Ab August 2006 kann also jeder, welcher ein veröffentlichungswertes Digitalfoto schießt und es an die Redaktion von „augenzeuge.de“ schickt, unter Umständen ganz gut Kohle verdienen – das ist doch was, verlockend und nur gerecht gegenüber den sich so arrogant gebärdenden Profis.
Nun ist die Idee, als Verlag mit digitalem Volksbildmaterial publizistisch zu arbeiten, so neu freilich nicht.
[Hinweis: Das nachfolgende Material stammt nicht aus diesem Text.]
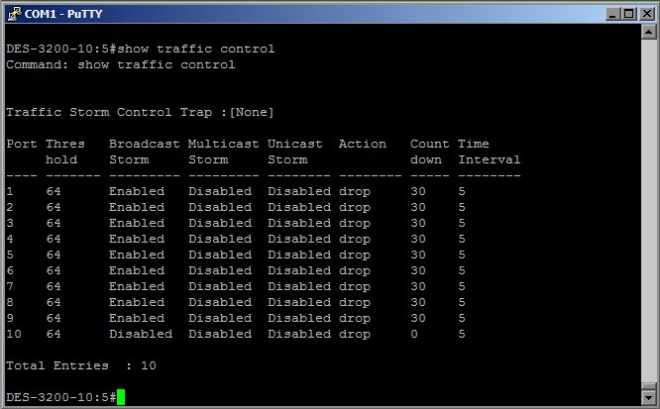Click the Time Interval column header

click(489, 152)
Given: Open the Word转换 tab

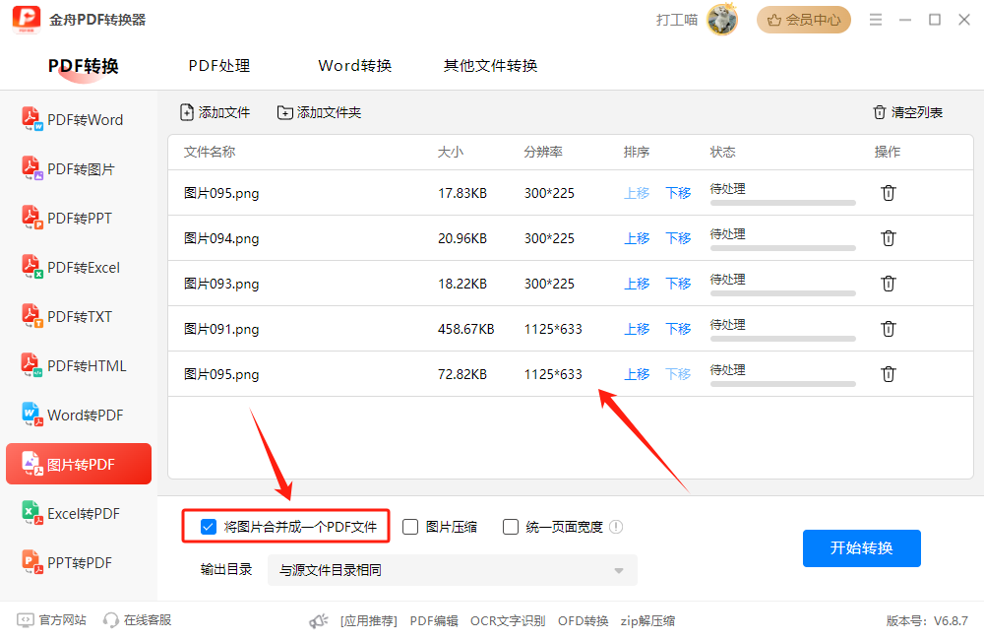Looking at the screenshot, I should click(354, 65).
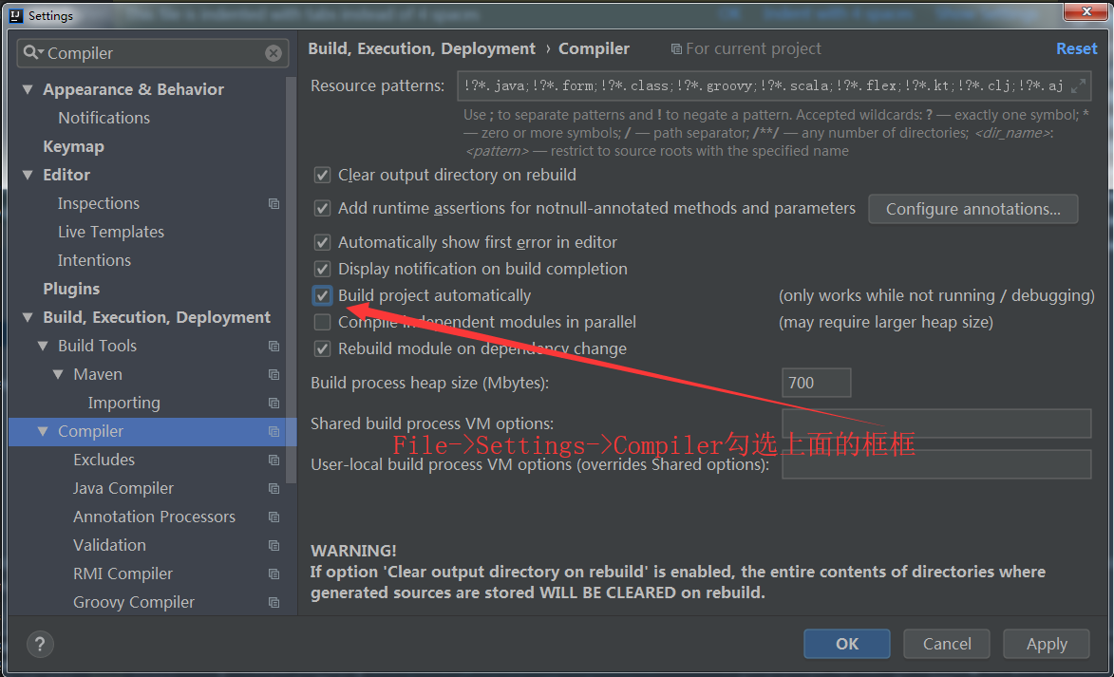Open the help question mark button
Image resolution: width=1114 pixels, height=677 pixels.
pyautogui.click(x=40, y=643)
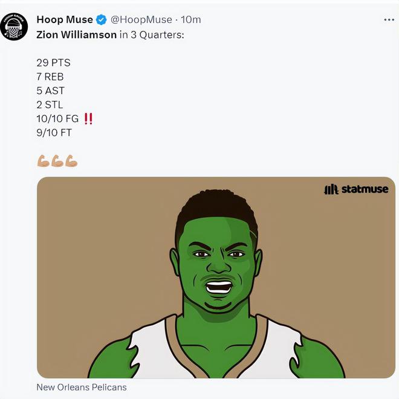399x399 pixels.
Task: Click the 2 STL stat line
Action: (x=50, y=105)
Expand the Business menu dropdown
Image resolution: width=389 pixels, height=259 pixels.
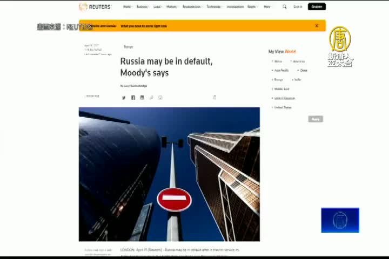[x=142, y=6]
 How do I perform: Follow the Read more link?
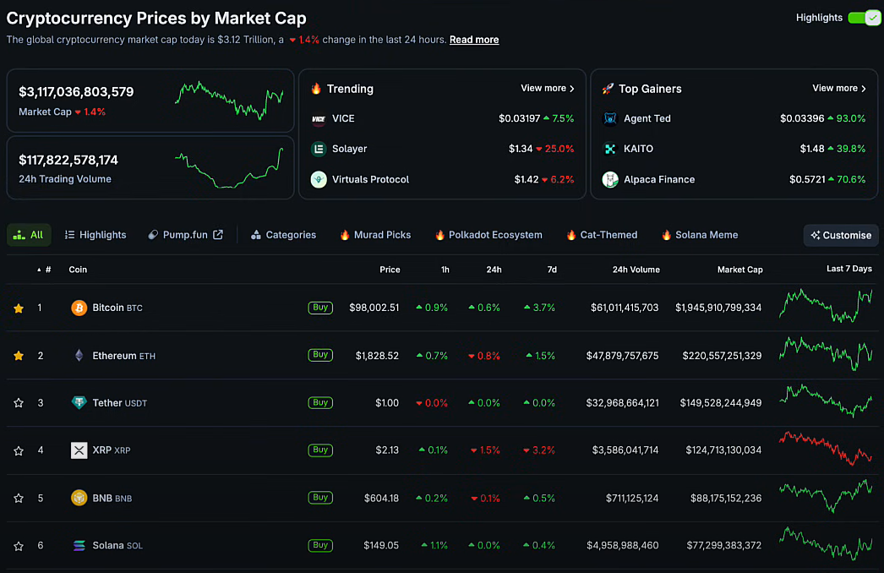(x=474, y=40)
Die „BILD“-Zeitung zelebriert die Angelegenheit schon seit einem Jahr außerordentlich erfolgreich und ist sich nicht zu schade, Ihren tapferen Bildlieferanten sogar einen Presseausweis anzubieten, welchen man aus der Zeitung selbst ausschneiden und mit eigenem Namen ausfüllen kann. Und so hat die Geburtsstunde der
„Volkspaparazzi“ ganz unspektakulär geschlagen. Von nun an müssen wir darauf gefasst sein, in wirklich jeder denkbar unangenehmen, halbwegs spektakulären Situation fotografiert und veröffentlicht zu werden.
Egal ob Promi oder Stino.

Doch bekanntlich laufen die Dinge immer anders als gedacht und so kam es im Falle von „augenzeuge.de“, wie es kommen mußte:
„Sehr geehrte User der VIEW-Fotocommunity, wir haben die Masse der Fotos, die Sie uns schicken
unterschätzt und kommen derzeit mit der Freigabe nicht hinterher. Da ständig neue Bilder einlaufen, kann es bis Mitte nächster Woche dauern, bis wir den Berg abgearbeitet haben. Leider werden uns extrem viele Fotos geschickt, die nicht zu augenzeuge.de passen. Das ist zum Teil unser eigener Fehler, weil wir vor dem Versand unserer Information am Dienstag Fotos auf augenzeuge.de haben erscheinen lassen, die ebenfalls nicht zu augenzeuge.de passen. Diese Fotos haben nachvollziehbarer Weise viele Nachahmer motiviert, uns ähnliches Material zu schicken…“

So wird nun also auch der seriöse „Stern“ die Geister nicht mehr los, die er einst rief.